### [WRITTEN TASK 1]
Pick out every line in the entries below that contains the string "width", and copy each of those lines in full.

Start GIVEN PASSAGE

June 15, 2011
The Road Trip: Alps
We left our linguistic comfort zone behind as we crossed into Italy, heading immediately north along the border and then east, passing just over Milan. In the alpine foothills, we stopped to stock up on two super-greasy pizzas and three magnums of red wine (you cannot be too prepared), and then off we went towards the northern border and the dizzy, snowy heights of the Alps.
That night we drank the first magnum at our campsite perched on a cliff over top of a valley town in Northern Italy with a magnificent view of the nearby peaks. Amid the thick, muffled forest, it's certainly easy to imagine how strange noises could spawn fairy tales and how rumours could attain a legendary quality. Even now, many of the mountain passes close for the entire winter. Although tunnels make the alpine villages much more accessible than in years past, the weight of isolation is easy to feel.
The next morning we packed up and set off into the alps. We had aimed for the famous Stelvio pass in the northern reaches of Lombardia, but after a morning of creative route-making through past the stone houses of a tiny alpine town (what happens when the navigator is also the designated nutella sandwich maker) we found that even in mid-May, the pass was closed.

End GIVEN PASSAGE
Start RECORDS FOR PROCESSING

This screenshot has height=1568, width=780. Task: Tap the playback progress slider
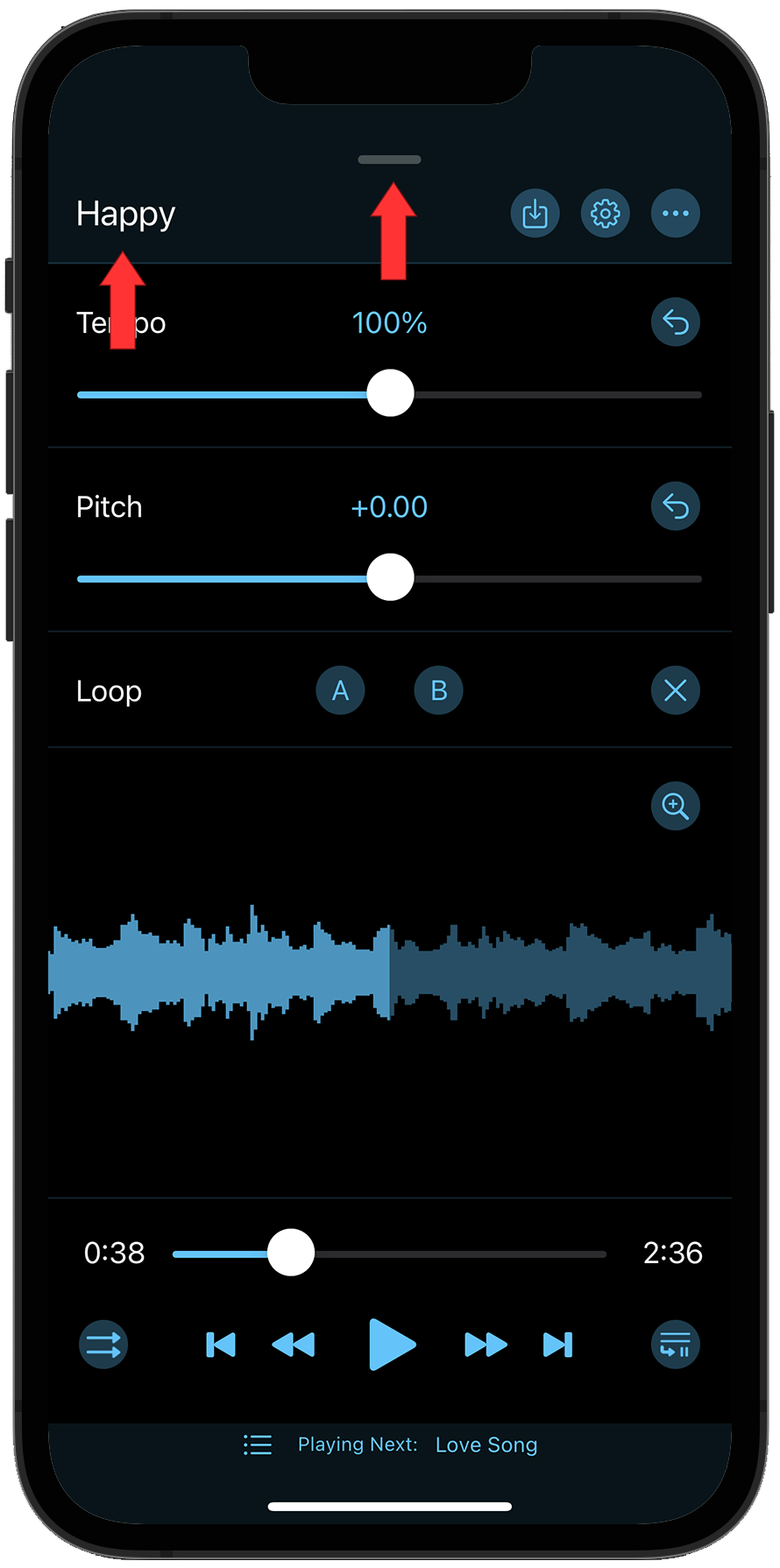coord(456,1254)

End RECORDS FOR PROCESSING
Start RECORDS FOR PROCESSING

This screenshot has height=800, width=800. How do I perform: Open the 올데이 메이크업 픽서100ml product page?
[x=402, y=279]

End RECORDS FOR PROCESSING
Start RECORDS FOR PROCESSING

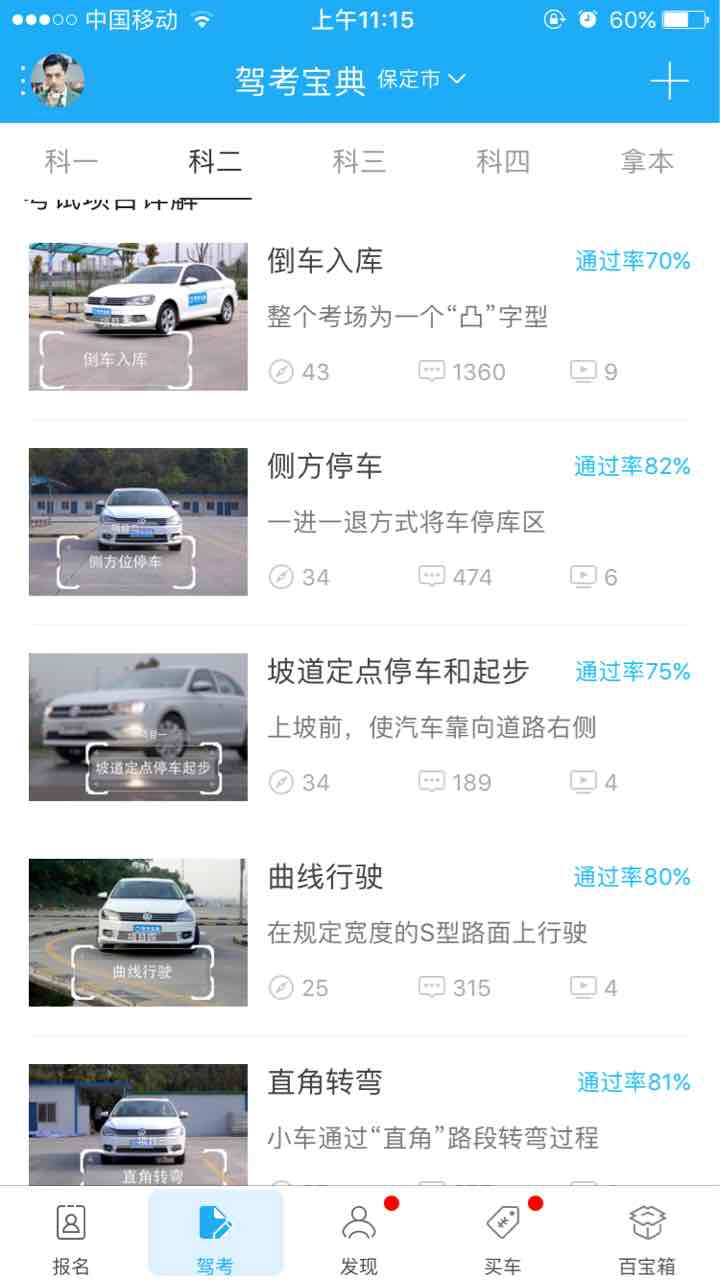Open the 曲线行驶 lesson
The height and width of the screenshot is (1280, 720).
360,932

End RECORDS FOR PROCESSING

### [WRITTEN TASK 2]
Quote the Alps road trip account from above in full, word for word.

### [TASK RESPONSE 1]
This screenshot has height=1568, width=780. Task: Tap the playback progress slider
This screenshot has height=800, width=800. How do I perform: Open the 올데이 메이크업 픽서100ml product page?
The height and width of the screenshot is (1280, 720).

### [TASK RESPONSE 2]
June 15, 2011
The Road Trip: Alps
We left our linguistic comfort zone behind as we crossed into Italy, heading immediately north along the border and then east, passing just over Milan. In the alpine foothills, we stopped to stock up on two super-greasy pizzas and three magnums of red wine (you cannot be too prepared), and then off we went towards the northern border and the dizzy, snowy heights of the Alps.
That night we drank the first magnum at our campsite perched on a cliff over top of a valley town in Northern Italy with a magnificent view of the nearby peaks. Amid the thick, muffled forest, it's certainly easy to imagine how strange noises could spawn fairy tales and how rumours could attain a legendary quality. Even now, many of the mountain passes close for the entire winter. Although tunnels make the alpine villages much more accessible than in years past, the weight of isolation is easy to feel.
The next morning we packed up and set off into the alps. We had aimed for the famous Stelvio pass in the northern reaches of Lombardia, but after a morning of creative route-making through past the stone houses of a tiny alpine town (what happens when the navigator is also the designated nutella sandwich maker) we found that even in mid-May, the pass was closed.